We proceed to normalize Visium counts data with the built-in normalize_total method from Scanpy, and detect highly-variable genes (for later). As discussed previously, note that there are more sensible alternatives for normalization (see discussion in sc-tutorial paper and more recent alternatives such as SCTransform or GLM-PCA).

for adata in [
    adata_spatial_anterior,
    adata_spatial_posterior,
]:
    sc.pp.normalize_total(adata, inplace=True)
    sc.pp.log1p(adata)
    sc.pp.highly_variable_genes(adata, flavor="seurat", n_top_genes=2000, inplace=True)
normalizing counts per cell
    finished (0:00:00)
extracting highly variable genes
    finished (0:00:00)
--> added
    'highly_variable', boolean vector (adata.var)
    'means', float vector (adata.var)
    'dispersions', float vector (adata.var)
    'dispersions_norm', float vector (adata.var)
normalizing counts per cell
    finished (0:00:00)
extracting highly variable genes
    finished (0:00:00)
--> added
    'highly_variable', boolean vector (adata.var)
    'means', float vector (adata.var)
    'dispersions', float vector (adata.var)
    'dispersions_norm', float vector (adata.var)

Data integration#

We are now ready to perform integration of the two dataset. As mentioned before, we will be using Scanorama for that. Scanorama returns two lists, one for the integrated embeddings and one for the corrected counts, for each dataset. We would like to note that in this context using BBKNN or Ingest is also possible.

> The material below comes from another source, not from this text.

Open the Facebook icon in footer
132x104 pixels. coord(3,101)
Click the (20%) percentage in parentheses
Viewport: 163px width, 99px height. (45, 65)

adatas = [adata_spatial_anterior, adata_spatial_posterior]
adatas_cor = scanorama.correct_scanpy(adatas, return_dimred=True)
Found 32285 genes among all datasets
[[0.         0.48882265]
 [0.         0.        ]]
Processing datasets (0, 1)

We will concatenate the two datasets and save the integrated embeddings in adata_spatial.obsm['scanorama_embedding']. Furthermore we will compute UMAP to visualize the results and qualitatively assess the data integration task.

Notice that we are concatenating the two dataset with uns_merge="unique" strategy, in order to keep both images from the visium datasets in the concatenated anndata object.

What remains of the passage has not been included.